Macaire has already been summoned to the foreign ministry twice in the last four days, but his Monday meeting is said to be part of the foreign ambassadors’ routine and regular meetings with Iranian foreign ministry officials.
Yet, the issue with the seizure of the Iranian oil tanker has reportedly been once again top on the agenda of the meeting today.
He was summoned to the foreign ministry last Thursday after Britain’s seizure of the Iranian oil tanker, and appeared again in Iran’s diplomatic apparatus on Saturday.
On early Thursday morning, British Royal Marines in Gibraltar stormed the Iran-operated supertanker Grace 1 off the coast of Gibraltar, seizing the 300,000-tonne vessel based on the accusation that it was carrying oil to Syria in possible violation of the European Union’s sanctions on the war-torn Arab country.

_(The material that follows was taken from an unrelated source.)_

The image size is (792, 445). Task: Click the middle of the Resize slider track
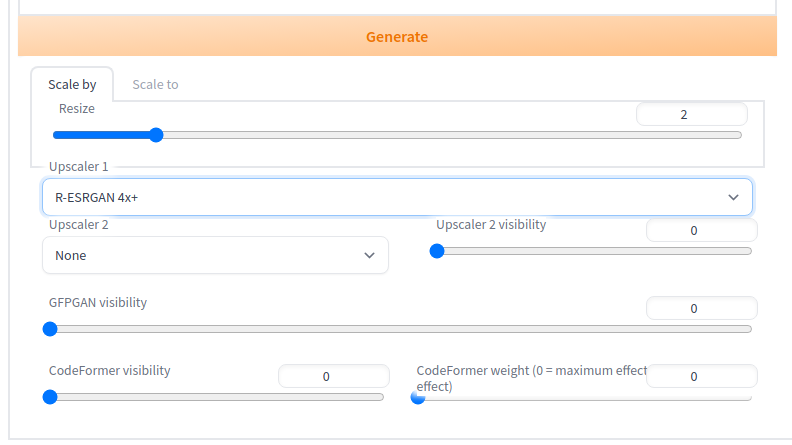click(x=397, y=135)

According to Gibraltar authorities, the 28 crewmembers, who are nationals of India, Pakistan and Ukraine, are currently staying aboard the tanker, along with local police and customs officers boarding the vessel for a period of a probe.
Iran has condemned the move as “maritime piracy” and summoned Britain’s ambassador in protest. It has vowed to employ all its political and legal capacities to secure the release of the vessel and uphold its rights.

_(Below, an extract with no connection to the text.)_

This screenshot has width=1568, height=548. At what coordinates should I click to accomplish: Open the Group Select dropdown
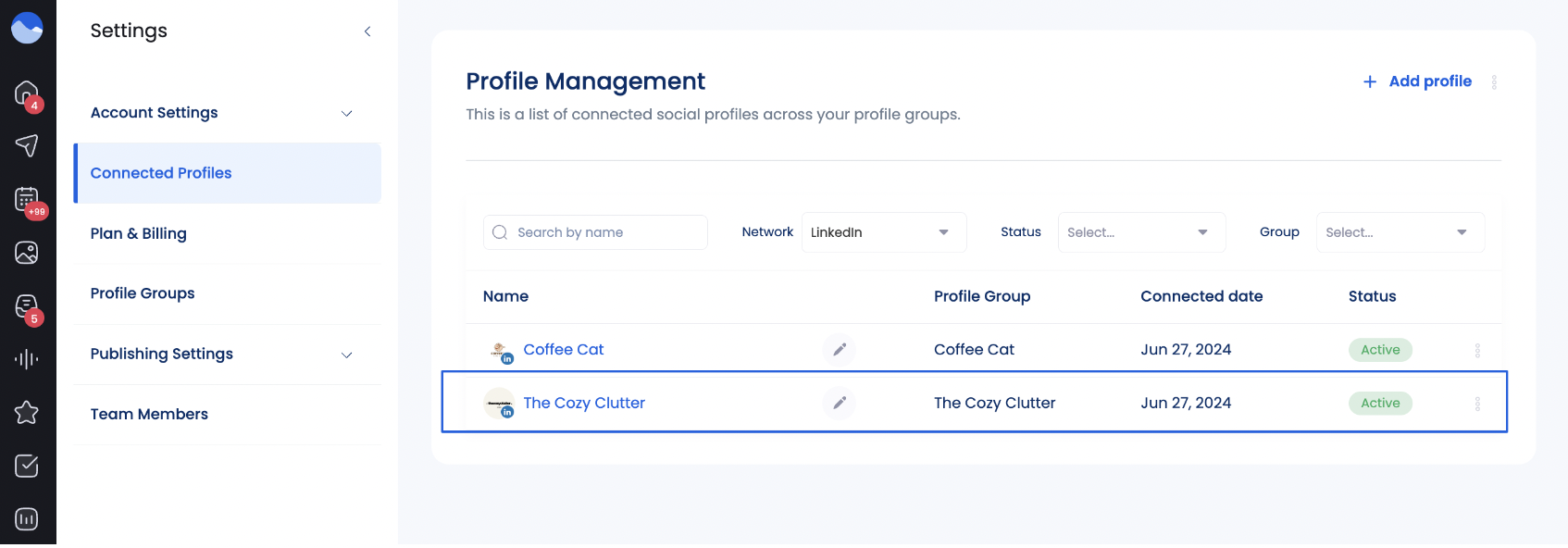point(1400,231)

Spain’s acting Foreign Minister Josep Borrell stated on Friday that Madrid was planning to lodge a formal complaint against the UK and was studying the circumstances and looking at how the incident is affecting its sovereignty.
Spain, which challenges the British ownership of Gibraltar, has announced the seizure was prompted by a US request to Britain and appeared to have taken place in Spanish waters.
However, the British-claimed overseas territory rejected the claim, saying that Gibraltar had acted independently.
Gibraltar’s position comes as a British foreign office spokesman had welcomed the move on Thursday, describing it as a “firm action by the Gibraltarian authorities, acting to enforce the EU Syria Sanctions regime”.
The seizure of the Panama-registered Grace 1 comes as the US has pledged to cut Iran’s oil exports to “zero” as part of the sanctions that it has reinstated after leaving the 2015 nuclear deal with Iran in May last year, and many analysts take London’s move as an indicator that the UK is not committed to the nuclear agreement and is much on the side of Washington in Trump’s anti-Iran maximum pressure campaign.
In relevant remarks on Monday, Iranian Defense Minister Brigadier General Amir Hatami blasted London for the seizure of the supertanker, warning that Tehran will not tolerate the British piracy.
“These days, we have witnessed a provocative move by the British government against an oil tanker of the Islamic Republic of Iran in Gibraltar which is against the international rules and the European states’ nuclear deal undertakings and it is a type of maritime piracy,” General Hatami said in the Southern port city of Bandar Abbas.
He referred to Iran’s extensive measures to fight against pirates in international waters, and said, “This type of maritime piracy by Britain will not be tolerated by Iran.”